Common consensus about commenting code
Childishly, I first assumed that every piece of code should be commented, and the only reason for not commenting code would be laziness/lack of time/lack of understanding/hatred for whomever would read your code in the future. I was obviously misguided as one often is when assuming anything to be simple. Indeed, they are many times when commenting renders your code less readable, or is an excuse for bad coding. This article in particular, Common Excuses Used To Comment Code and What To Do About Them does an excellent job at highlighting when commenting is sub-optimal:
The code is not readable without comments. Or, when someone (possibly myself) revisits the code, the comments will make it clear as to what the code does. The code makes it clear what the code does. In almost all cases, you can choose better variable names and keep all code in a method at the same level of abstraction to make is easy to read without comments.
We want to keep track of who changed what and when it was changed. Version control does this quite well (along with a ton of other benefits), and it only takes a few minutes to set up. Besides, does this ever work? (And how would you know?)
I wanted to keep a commented-out section of code there in case I need it again. Again, version control systems will keep the code in a prior revision for you – just go back and find it if you ever need it again. Unless you’re commenting out the code temporarily to verify some behavior (or debug), I don’t buy into this either. If it stays commented out, just remove it.
The code too complex to understand without comments. I used to think this case was a lot more common than it really is. But truthfully, it is extremely rare. Your code is probably just bad, and hard to understand. Re-write it so that’s no longer the case.
Markers to easily find sections of code. I’ll admit that sometimes I still do this. But I’m not proud of it. What’s keeping us from making our files, classes, and functions more cohesive (and thus, likely to be smaller)? IDEs normally provide easy navigation to classes and methods, so there’s really no need to scan for comments to identify an area you want to work in. Just keep the logical sections of your code small and cohesive, and you won’t need these clutterful comments.
Natural language is easier to read than code. But it’s not as precise. Besides, you’re a programmer, you ought not have trouble reading programs. If you do, it’s likely you haven’t made it simple enough, and what you really think is that the code is too complex to understand without comments.
Why this consensus does not apply to stored procedures
As much as these arguments make sense I don’t think they apply to store procedures:
- “you can choose better variable names and keep all code in a method at the same level of abstraction”: You can’t easily change table fields and names, nor can you cut a big nested SQL statement gracefully.
- “Version control does this quite well”: Version control is almost never implemented for stored procedures.
- “I wanted to keep a commented-out section of code there in case I need it again.”: OK, that’s just BS.
- “[complex code] is extremely rare.”: Nested SQL queries are inherently complex and MUCH less readable than traditional code.

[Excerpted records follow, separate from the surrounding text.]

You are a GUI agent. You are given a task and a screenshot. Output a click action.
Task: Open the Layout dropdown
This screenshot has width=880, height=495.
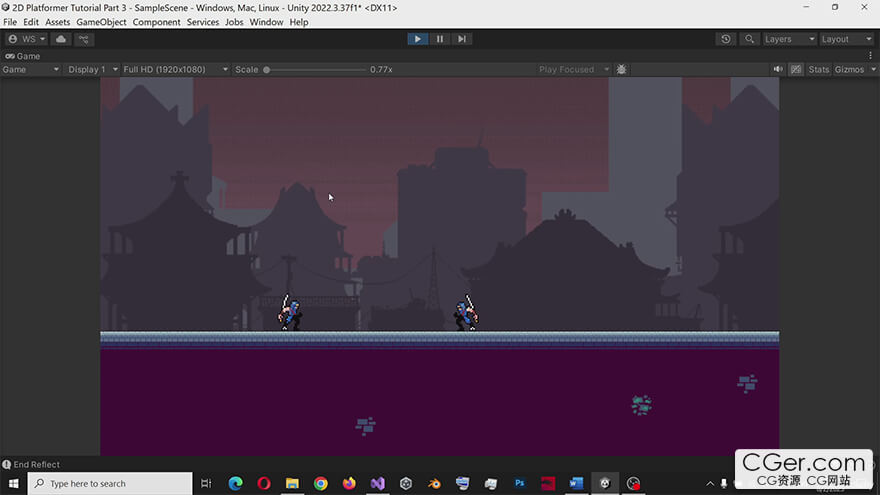pos(842,39)

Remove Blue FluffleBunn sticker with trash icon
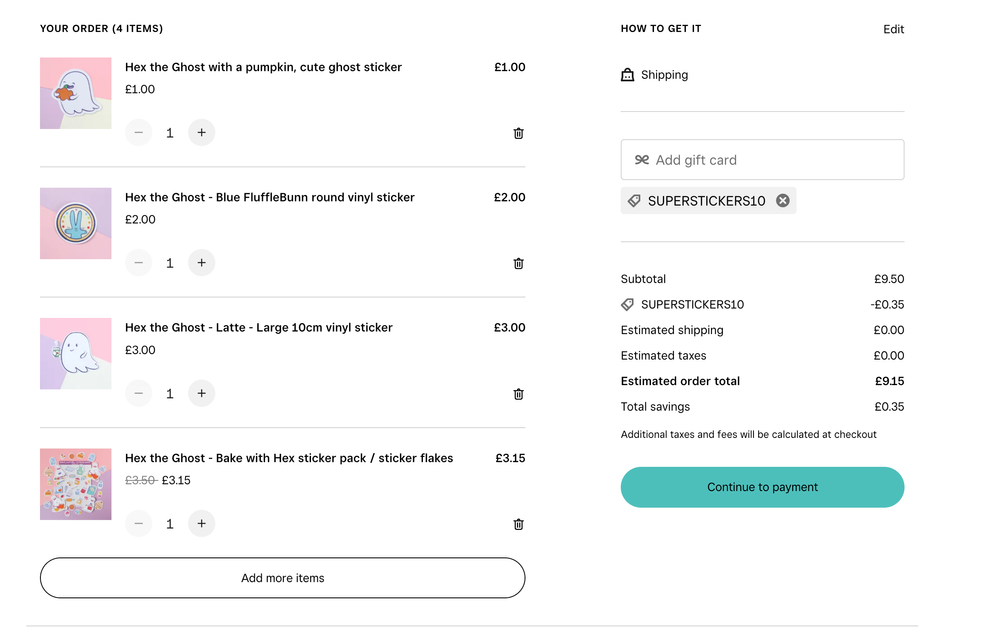pyautogui.click(x=518, y=263)
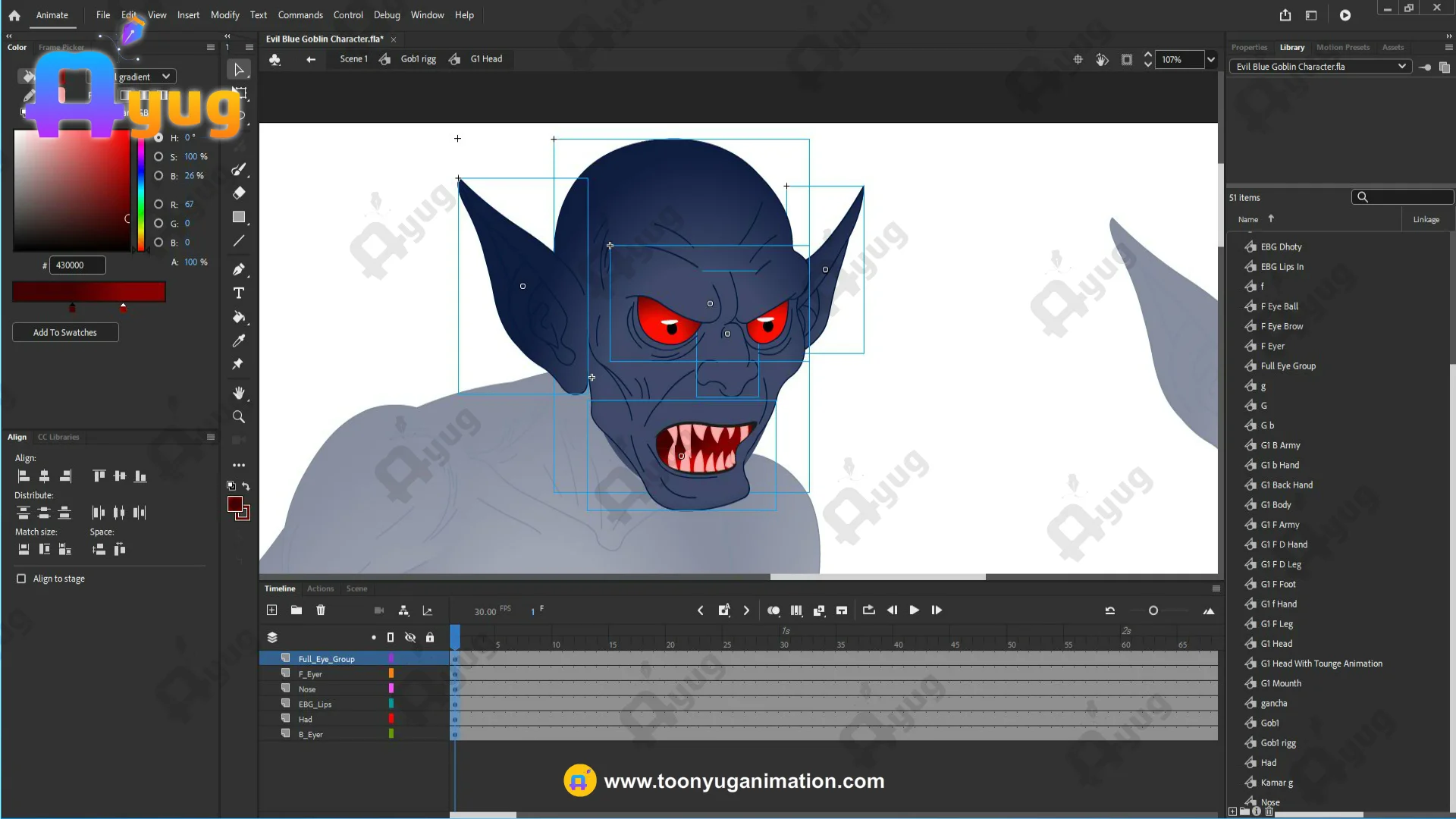Select the Saturation radio button
The image size is (1456, 819).
(158, 157)
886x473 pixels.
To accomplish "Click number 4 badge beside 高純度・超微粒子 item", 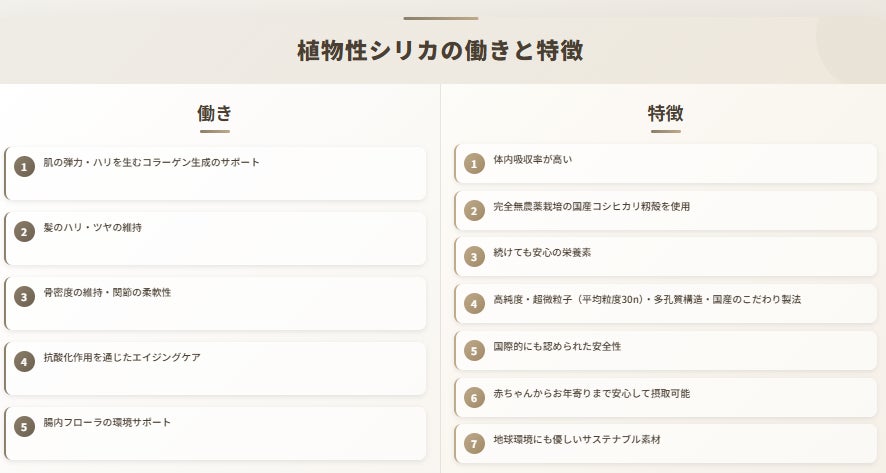I will pyautogui.click(x=474, y=303).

- “Markers to easily find sections of code.”: I never saw a problem with that.
- “you ought not have trouble reading programs”: Except queries are the opposite of natural language. Please, please, please SQL developer, let me know why you are doing this particular join
To summarize, I still don’t understand why stored procedures are generally not commented, while it would seem they are the type of code that could benefit the most from comments. Maybe NoSQL will change this, but in the meantime, I will start this crusade, and make sure people explain their code, yo!